Why Coherence Matters
(1) Modern radars use pulse compression (chirp, phase coding) to improve range resolution and SNR. A non-coherent jammer (noise jammer, simple repeater): the jamming signal does not match the radar waveform. The radar pulse compression filter rejects most of the jamming energy (providing 10-30 dB of processing gain against the jammer). A DRFM-based jammer: the retransmitted signal is an exact copy of the radar waveform (with modifications). It passes through the pulse compression filter with full processing gain. The radar cannot distinguish the DRFM return from a real target return. This makes DRFM jamming far more effective per watt than noise jamming. (2) Countering DRFM: pulse-to-pulse waveform diversity (the radar changes its waveform on every pulse; the DRFM cannot predict the next waveform and must react in real time). Leading-edge tracking (the radar tracks the leading edge of the return; since the DRFM has processing latency, the leading edge always comes from the real target skin return). Jammer strobe detection (multiple radars can triangulate the jammer location from direction-of-arrival measurements).
IBW: 2-8 GHz (modern DRFMs)
Latency: 50-200 ns processing
Coherent: passes radar matched filter
RGPO: progressive range delay pull-off
Frequently Asked Questions
How much does a DRFM cost?
Military DRFM systems: $100,000-$1,000,000+ per unit (depending on bandwidth, dynamic range, and integration). The cost is dominated by the high-speed ADC/DAC and the FPGA processing. Commercial off-the-shelf (COTS) DRFMs for test and evaluation: $50,000-$200,000. The cost has decreased significantly with advances in high-speed ADC technology (CMOS scaling has enabled 10+ Gsps ADCs at reasonable cost).
Can a DRFM jam frequency-agile radar?
Yes, within its instantaneous bandwidth. If the radar hops within the DRFM bandwidth (e.g., 2-8 GHz): the DRFM captures and retransmits on any frequency within that band. The DRFM response time (50-200 ns) is fast enough to respond within the same radar pulse.
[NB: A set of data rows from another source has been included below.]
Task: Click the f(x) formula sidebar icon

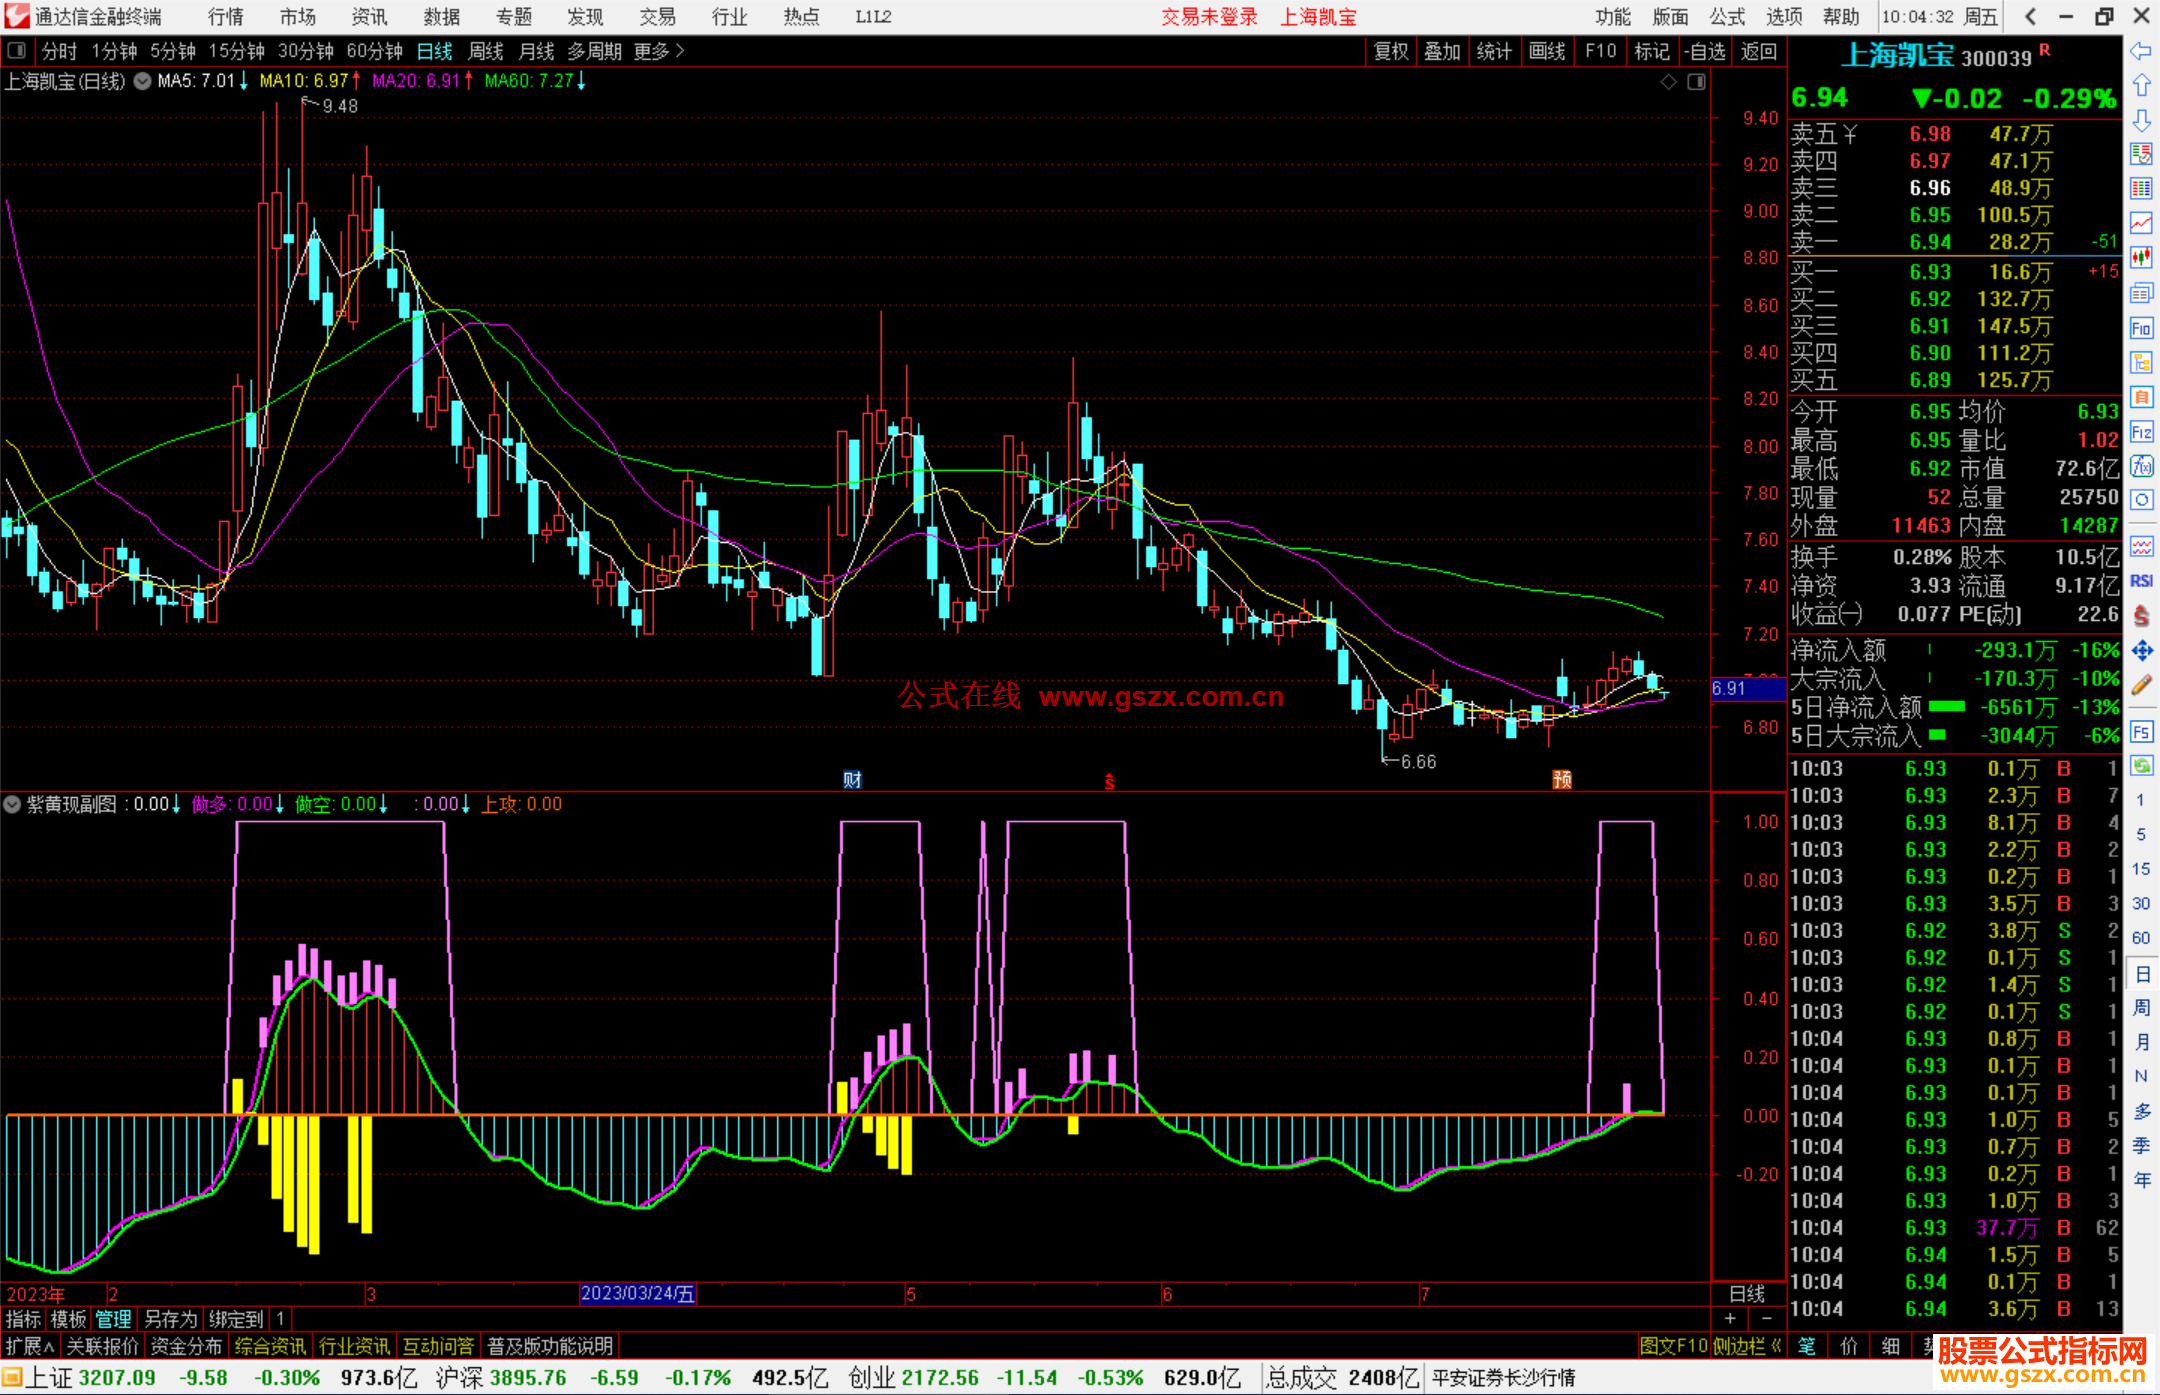Action: click(2141, 466)
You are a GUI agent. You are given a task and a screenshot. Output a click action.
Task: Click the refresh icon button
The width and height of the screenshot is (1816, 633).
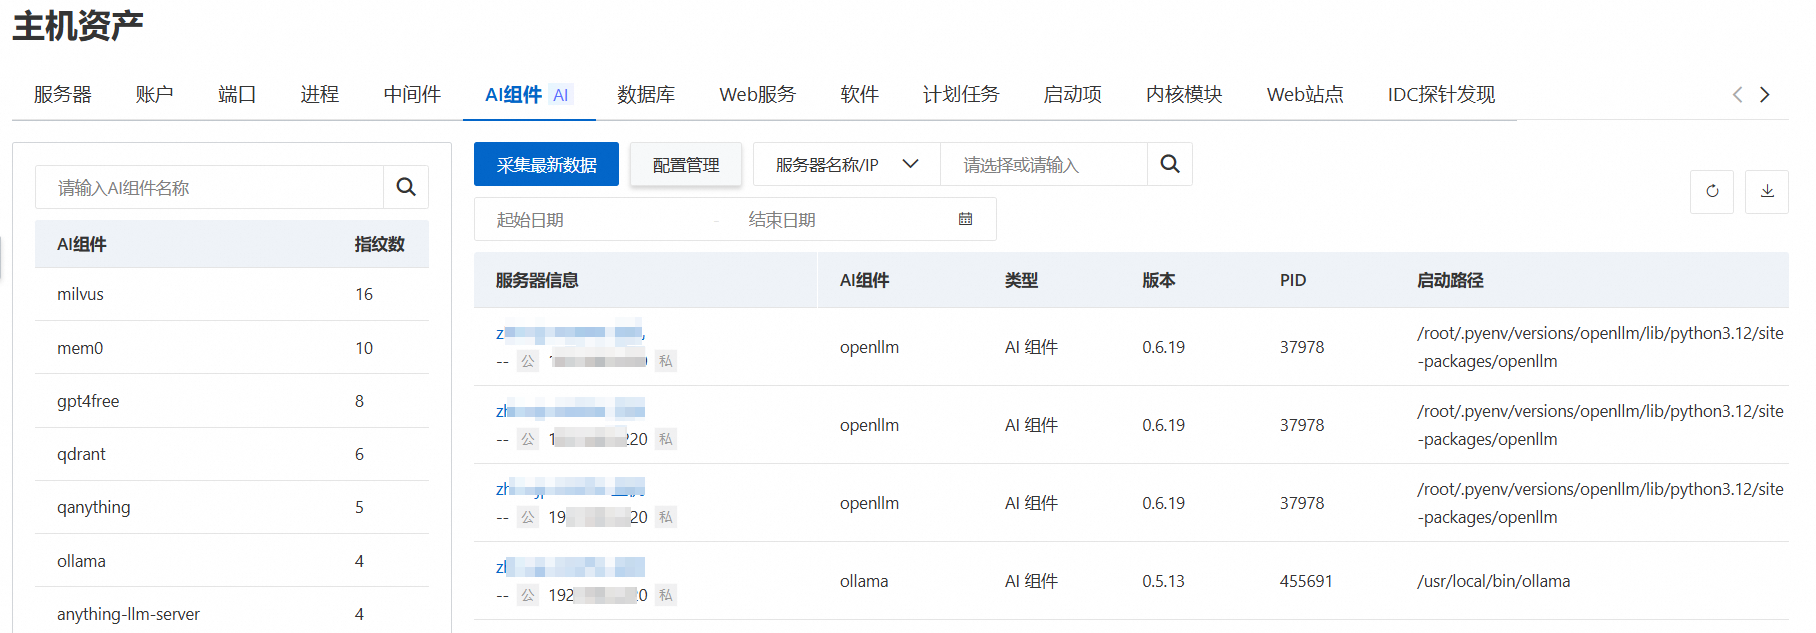[1712, 191]
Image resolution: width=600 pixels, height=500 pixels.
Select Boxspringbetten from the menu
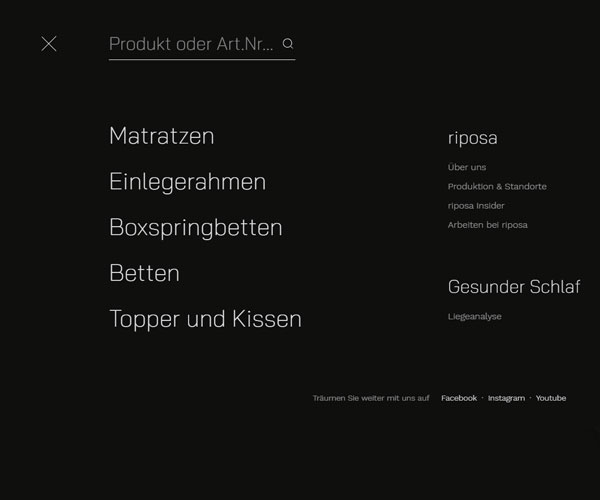coord(195,228)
If the radar hops outside the DRFM bandwidth: the DRFM cannot respond (it has no signal to copy). Wider DRFM bandwidth provides better coverage of frequency-agile threats.
What is the difference between DRFM and a simple repeater?
A simple (analog) repeater: amplifies and retransmits the received signal in real time. Can add delay (using an analog delay line) but cannot modify the signal (no frequency shift, no multiple copies). Limited delay range (analog delay lines are bulky and lossy). A DRFM: digitizes the signal, stores it, and allows arbitrary modification (delay, frequency shift, amplitude, multiple copies). The digital processing enables sophisticated deception techniques (RGPO, VGPO, false targets) that are impossible with analog repeaters.